>>
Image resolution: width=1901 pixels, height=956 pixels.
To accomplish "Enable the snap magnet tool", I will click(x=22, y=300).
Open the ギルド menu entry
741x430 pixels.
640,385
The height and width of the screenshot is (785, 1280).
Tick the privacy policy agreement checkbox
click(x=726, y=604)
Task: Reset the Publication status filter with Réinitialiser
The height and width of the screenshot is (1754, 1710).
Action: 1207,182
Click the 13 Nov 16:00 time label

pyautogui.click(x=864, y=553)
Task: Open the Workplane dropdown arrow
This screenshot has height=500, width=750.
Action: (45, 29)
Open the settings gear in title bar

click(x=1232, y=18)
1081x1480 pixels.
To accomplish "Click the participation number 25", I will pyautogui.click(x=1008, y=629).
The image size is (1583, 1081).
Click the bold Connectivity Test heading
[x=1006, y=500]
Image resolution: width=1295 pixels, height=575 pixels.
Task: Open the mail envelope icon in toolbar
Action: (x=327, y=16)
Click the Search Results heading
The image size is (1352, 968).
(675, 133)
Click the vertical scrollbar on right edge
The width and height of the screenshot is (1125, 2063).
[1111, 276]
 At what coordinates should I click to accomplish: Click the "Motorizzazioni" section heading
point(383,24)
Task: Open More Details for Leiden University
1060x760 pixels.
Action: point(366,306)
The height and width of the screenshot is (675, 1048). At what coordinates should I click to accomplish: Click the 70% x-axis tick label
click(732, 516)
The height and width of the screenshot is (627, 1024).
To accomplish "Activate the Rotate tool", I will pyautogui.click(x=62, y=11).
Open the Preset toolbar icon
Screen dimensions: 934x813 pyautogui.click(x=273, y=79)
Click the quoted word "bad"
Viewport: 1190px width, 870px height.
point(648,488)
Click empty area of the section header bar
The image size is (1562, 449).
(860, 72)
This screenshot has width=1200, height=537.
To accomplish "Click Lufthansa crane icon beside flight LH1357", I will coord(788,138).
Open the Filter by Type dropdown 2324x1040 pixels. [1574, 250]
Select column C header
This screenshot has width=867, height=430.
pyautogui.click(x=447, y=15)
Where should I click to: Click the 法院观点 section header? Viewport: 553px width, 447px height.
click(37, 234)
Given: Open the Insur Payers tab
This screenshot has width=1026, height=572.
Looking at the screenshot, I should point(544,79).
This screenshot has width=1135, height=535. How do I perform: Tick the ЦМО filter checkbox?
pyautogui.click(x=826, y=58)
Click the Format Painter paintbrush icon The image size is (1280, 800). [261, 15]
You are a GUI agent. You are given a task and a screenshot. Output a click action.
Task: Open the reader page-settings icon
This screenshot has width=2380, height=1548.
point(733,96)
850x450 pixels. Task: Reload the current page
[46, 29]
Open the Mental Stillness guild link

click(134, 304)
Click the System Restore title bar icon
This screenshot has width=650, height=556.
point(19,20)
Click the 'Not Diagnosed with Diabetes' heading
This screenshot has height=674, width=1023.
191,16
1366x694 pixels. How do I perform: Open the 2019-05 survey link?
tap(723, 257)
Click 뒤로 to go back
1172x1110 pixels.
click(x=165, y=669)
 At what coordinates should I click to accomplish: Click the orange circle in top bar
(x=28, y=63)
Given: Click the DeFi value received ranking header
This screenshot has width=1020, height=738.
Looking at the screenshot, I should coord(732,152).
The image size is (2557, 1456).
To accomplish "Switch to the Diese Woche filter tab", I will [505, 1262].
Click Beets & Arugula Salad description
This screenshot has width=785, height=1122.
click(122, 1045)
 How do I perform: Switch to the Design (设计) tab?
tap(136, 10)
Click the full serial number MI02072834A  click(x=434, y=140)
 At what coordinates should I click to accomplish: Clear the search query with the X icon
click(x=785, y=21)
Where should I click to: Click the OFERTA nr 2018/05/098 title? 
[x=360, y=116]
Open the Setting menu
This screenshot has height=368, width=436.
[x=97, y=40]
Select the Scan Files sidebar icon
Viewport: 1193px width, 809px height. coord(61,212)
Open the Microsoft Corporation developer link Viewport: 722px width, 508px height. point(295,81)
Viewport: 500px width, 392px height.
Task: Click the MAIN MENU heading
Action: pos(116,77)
<<
Assigned task
The listing above needs to be retyped. Reproduce every line exactly.

Solution below
Image resolution: width=1901 pixels, height=956 pixels.
To accomplish "Enable the snap magnet tool", I will click(x=22, y=300).
Open the ギルド menu entry
741x430 pixels.
640,385
The height and width of the screenshot is (785, 1280).
Tick the privacy policy agreement checkbox
click(x=726, y=604)
Task: Reset the Publication status filter with Réinitialiser
The height and width of the screenshot is (1754, 1710).
Action: 1207,182
Click the 13 Nov 16:00 time label

pyautogui.click(x=864, y=553)
Task: Open the Workplane dropdown arrow
This screenshot has height=500, width=750.
Action: (45, 29)
Open the settings gear in title bar

click(x=1232, y=18)
1081x1480 pixels.
To accomplish "Click the participation number 25", I will pyautogui.click(x=1008, y=629).
The image size is (1583, 1081).
Click the bold Connectivity Test heading
[x=1006, y=500]
Image resolution: width=1295 pixels, height=575 pixels.
Task: Open the mail envelope icon in toolbar
Action: (x=327, y=16)
Click the Search Results heading
The image size is (1352, 968).
(675, 133)
Click the vertical scrollbar on right edge
The width and height of the screenshot is (1125, 2063).
[1111, 276]
 At what coordinates should I click to accomplish: Click the "Motorizzazioni" section heading
point(383,24)
Task: Open More Details for Leiden University
1060x760 pixels.
Action: point(366,306)
The height and width of the screenshot is (675, 1048). At what coordinates should I click to accomplish: Click the 70% x-axis tick label
click(732, 516)
The height and width of the screenshot is (627, 1024).
To accomplish "Activate the Rotate tool", I will pyautogui.click(x=62, y=11).
Open the Preset toolbar icon
Screen dimensions: 934x813 pyautogui.click(x=273, y=79)
Click the quoted word "bad"
Viewport: 1190px width, 870px height.
point(648,488)
Click empty area of the section header bar
The image size is (1562, 449).
(860, 72)
This screenshot has width=1200, height=537.
To accomplish "Click Lufthansa crane icon beside flight LH1357", I will coord(788,138).
Open the Filter by Type dropdown 2324x1040 pixels. [1574, 250]
Select column C header
This screenshot has width=867, height=430.
pyautogui.click(x=447, y=15)
Where should I click to: Click the 法院观点 section header? Viewport: 553px width, 447px height.
click(37, 234)
Given: Open the Insur Payers tab
This screenshot has width=1026, height=572.
Looking at the screenshot, I should point(544,79).
This screenshot has width=1135, height=535. How do I perform: Tick the ЦМО filter checkbox?
pyautogui.click(x=826, y=58)
Click the Format Painter paintbrush icon The image size is (1280, 800). [261, 15]
You are a GUI agent. You are given a task and a screenshot. Output a click action.
Task: Open the reader page-settings icon
This screenshot has width=2380, height=1548.
point(733,96)
850x450 pixels. Task: Reload the current page
[46, 29]
Open the Mental Stillness guild link

click(134, 304)
Click the System Restore title bar icon
This screenshot has width=650, height=556.
point(19,20)
Click the 'Not Diagnosed with Diabetes' heading
This screenshot has height=674, width=1023.
191,16
1366x694 pixels. How do I perform: Open the 2019-05 survey link?
tap(723, 257)
Click 뒤로 to go back
1172x1110 pixels.
click(x=165, y=669)
 At what coordinates should I click to accomplish: Click the orange circle in top bar
(x=28, y=63)
Given: Click the DeFi value received ranking header
This screenshot has width=1020, height=738.
Looking at the screenshot, I should coord(732,152).
The image size is (2557, 1456).
To accomplish "Switch to the Diese Woche filter tab", I will [505, 1262].
Click Beets & Arugula Salad description
This screenshot has width=785, height=1122.
click(122, 1045)
 How do I perform: Switch to the Design (设计) tab?
tap(136, 10)
Click the full serial number MI02072834A  click(x=434, y=140)
 At what coordinates should I click to accomplish: Clear the search query with the X icon
click(x=785, y=21)
Where should I click to: Click the OFERTA nr 2018/05/098 title? 
[x=360, y=116]
Open the Setting menu
This screenshot has height=368, width=436.
[x=97, y=40]
Select the Scan Files sidebar icon
Viewport: 1193px width, 809px height. coord(61,212)
Open the Microsoft Corporation developer link Viewport: 722px width, 508px height. point(295,81)
Viewport: 500px width, 392px height.
Task: Click the MAIN MENU heading
Action: pos(116,77)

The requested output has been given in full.